== Segment start ==

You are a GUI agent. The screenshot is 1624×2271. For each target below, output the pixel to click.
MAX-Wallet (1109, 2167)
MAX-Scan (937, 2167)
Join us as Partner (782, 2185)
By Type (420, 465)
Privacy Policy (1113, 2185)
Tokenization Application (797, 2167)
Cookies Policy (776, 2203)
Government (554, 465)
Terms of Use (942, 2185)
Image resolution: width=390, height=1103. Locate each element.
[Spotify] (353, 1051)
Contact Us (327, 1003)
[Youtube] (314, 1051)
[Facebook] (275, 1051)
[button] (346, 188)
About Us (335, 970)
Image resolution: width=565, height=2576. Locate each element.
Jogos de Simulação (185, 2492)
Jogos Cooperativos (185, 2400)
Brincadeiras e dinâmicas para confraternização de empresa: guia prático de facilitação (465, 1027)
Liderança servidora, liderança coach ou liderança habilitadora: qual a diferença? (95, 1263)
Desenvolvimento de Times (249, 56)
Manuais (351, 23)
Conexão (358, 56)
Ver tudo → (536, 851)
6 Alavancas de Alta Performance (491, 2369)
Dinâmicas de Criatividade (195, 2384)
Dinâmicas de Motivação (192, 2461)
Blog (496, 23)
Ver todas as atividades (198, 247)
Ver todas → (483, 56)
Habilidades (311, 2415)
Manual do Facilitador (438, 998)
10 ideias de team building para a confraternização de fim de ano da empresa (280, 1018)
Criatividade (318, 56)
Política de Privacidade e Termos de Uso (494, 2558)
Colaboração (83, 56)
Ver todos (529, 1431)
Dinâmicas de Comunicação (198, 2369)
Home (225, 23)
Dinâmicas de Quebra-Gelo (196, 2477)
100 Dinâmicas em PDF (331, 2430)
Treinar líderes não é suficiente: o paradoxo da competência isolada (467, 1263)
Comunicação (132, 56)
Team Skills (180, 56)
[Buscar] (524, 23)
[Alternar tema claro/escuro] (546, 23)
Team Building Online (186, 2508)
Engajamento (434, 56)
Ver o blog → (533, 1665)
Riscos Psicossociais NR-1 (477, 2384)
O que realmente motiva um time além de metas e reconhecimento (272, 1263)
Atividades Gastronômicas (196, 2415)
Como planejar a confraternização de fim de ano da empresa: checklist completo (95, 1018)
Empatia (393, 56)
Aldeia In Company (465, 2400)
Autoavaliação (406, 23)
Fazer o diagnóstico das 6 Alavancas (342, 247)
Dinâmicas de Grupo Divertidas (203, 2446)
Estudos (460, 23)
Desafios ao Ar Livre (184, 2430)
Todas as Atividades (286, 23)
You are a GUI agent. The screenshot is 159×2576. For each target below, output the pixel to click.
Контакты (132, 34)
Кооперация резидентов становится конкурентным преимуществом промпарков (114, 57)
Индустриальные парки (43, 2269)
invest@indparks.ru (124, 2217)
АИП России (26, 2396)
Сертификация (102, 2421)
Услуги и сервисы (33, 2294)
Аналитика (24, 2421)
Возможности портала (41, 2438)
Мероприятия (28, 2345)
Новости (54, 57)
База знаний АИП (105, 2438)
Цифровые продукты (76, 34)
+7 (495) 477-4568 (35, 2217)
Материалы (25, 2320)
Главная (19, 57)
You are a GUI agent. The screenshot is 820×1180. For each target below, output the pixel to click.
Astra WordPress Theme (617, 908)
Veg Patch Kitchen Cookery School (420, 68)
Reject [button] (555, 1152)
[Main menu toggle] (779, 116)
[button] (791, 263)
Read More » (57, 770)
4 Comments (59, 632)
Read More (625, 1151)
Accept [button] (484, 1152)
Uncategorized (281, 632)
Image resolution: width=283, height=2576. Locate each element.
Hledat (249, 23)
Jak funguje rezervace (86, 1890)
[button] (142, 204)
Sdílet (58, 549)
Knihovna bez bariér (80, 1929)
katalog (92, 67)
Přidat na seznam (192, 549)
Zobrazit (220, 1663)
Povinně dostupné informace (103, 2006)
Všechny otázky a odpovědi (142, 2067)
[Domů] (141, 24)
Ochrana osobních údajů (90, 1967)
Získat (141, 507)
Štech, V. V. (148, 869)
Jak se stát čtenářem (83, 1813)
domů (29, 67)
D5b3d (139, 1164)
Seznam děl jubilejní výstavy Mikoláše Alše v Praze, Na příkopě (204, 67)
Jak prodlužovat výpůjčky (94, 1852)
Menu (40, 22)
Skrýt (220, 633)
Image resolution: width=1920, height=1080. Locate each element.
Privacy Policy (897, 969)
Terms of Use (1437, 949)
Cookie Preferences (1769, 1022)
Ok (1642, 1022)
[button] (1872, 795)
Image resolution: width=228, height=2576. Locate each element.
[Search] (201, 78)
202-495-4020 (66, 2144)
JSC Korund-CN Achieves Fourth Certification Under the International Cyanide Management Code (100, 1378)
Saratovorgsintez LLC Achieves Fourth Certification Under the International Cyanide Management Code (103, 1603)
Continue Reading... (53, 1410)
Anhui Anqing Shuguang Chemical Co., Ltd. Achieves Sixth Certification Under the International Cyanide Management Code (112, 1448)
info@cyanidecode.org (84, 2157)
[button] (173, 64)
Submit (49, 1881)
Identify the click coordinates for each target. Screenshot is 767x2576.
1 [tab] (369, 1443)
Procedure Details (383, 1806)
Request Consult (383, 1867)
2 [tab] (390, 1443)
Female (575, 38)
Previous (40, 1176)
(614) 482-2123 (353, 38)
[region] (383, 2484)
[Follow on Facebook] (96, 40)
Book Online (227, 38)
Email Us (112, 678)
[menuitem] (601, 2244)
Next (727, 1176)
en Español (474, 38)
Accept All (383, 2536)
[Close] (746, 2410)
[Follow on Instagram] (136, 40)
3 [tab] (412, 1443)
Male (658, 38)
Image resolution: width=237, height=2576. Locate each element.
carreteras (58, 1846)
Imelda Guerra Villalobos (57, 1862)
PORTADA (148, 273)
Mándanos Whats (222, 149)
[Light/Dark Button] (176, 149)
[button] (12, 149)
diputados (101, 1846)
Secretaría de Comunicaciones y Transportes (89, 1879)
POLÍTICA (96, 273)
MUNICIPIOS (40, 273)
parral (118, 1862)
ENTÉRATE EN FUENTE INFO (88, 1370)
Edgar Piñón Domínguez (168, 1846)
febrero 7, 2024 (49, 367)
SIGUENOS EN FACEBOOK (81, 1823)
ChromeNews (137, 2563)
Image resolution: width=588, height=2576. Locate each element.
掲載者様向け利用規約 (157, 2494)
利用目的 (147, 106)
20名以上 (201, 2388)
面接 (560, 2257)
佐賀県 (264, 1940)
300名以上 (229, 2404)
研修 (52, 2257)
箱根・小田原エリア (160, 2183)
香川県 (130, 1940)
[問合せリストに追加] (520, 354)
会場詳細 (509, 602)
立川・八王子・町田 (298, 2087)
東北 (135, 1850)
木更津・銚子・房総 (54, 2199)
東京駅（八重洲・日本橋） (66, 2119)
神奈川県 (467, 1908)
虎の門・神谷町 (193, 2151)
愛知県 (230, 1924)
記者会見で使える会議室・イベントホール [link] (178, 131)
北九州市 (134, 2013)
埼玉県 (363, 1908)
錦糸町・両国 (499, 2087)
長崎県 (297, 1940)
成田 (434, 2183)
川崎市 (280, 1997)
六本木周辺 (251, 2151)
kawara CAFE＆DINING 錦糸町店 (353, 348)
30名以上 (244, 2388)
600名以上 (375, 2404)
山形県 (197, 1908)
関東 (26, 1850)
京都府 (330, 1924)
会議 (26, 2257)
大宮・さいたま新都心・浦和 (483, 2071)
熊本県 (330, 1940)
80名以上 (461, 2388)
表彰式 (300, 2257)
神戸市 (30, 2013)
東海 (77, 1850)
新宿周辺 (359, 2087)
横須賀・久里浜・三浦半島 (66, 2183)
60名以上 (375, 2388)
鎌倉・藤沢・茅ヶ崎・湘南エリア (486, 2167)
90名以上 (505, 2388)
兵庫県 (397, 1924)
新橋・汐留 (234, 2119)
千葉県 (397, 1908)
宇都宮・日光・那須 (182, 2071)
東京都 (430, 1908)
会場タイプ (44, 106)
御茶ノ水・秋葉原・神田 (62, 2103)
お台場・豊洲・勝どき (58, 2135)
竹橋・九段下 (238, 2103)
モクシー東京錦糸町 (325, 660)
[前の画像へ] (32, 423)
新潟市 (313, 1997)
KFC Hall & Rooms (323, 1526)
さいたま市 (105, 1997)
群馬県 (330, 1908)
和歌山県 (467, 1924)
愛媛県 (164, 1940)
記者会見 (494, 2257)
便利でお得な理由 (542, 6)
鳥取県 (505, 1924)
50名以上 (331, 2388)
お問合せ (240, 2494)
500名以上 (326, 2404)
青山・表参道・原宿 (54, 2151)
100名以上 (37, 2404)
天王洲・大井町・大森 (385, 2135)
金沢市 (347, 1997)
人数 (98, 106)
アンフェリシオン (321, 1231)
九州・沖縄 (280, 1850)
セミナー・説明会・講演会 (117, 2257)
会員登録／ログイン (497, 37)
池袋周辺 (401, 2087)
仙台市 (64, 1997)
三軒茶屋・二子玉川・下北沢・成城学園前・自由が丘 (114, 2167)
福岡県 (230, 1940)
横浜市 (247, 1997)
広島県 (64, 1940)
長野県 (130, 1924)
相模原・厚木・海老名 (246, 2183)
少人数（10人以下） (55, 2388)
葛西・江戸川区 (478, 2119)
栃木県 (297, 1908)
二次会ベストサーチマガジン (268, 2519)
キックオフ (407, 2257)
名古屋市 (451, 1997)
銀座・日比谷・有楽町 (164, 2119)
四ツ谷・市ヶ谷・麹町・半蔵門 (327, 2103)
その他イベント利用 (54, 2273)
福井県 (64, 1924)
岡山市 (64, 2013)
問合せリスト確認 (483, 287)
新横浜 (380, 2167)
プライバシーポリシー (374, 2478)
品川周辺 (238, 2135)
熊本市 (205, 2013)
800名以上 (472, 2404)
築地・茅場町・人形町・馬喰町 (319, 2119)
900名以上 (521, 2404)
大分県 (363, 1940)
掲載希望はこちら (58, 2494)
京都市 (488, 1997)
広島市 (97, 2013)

== Segment end ==

Which lines run from the one holding "Privacy Policy (897, 969)" through the one holding "Continue Reading... (53, 1410)" in the records above? Repeat them exactly, both included, and nothing more.

ANSWER TO THE PROBLEM:
Privacy Policy (897, 969)
Terms of Use (1437, 949)
Cookie Preferences (1769, 1022)
Ok (1642, 1022)
[button] (1872, 795)
Image resolution: width=228, height=2576. Locate each element.
[Search] (201, 78)
202-495-4020 (66, 2144)
JSC Korund-CN Achieves Fourth Certification Under the International Cyanide Management Code (100, 1378)
Saratovorgsintez LLC Achieves Fourth Certification Under the International Cyanide Management Code (103, 1603)
Continue Reading... (53, 1410)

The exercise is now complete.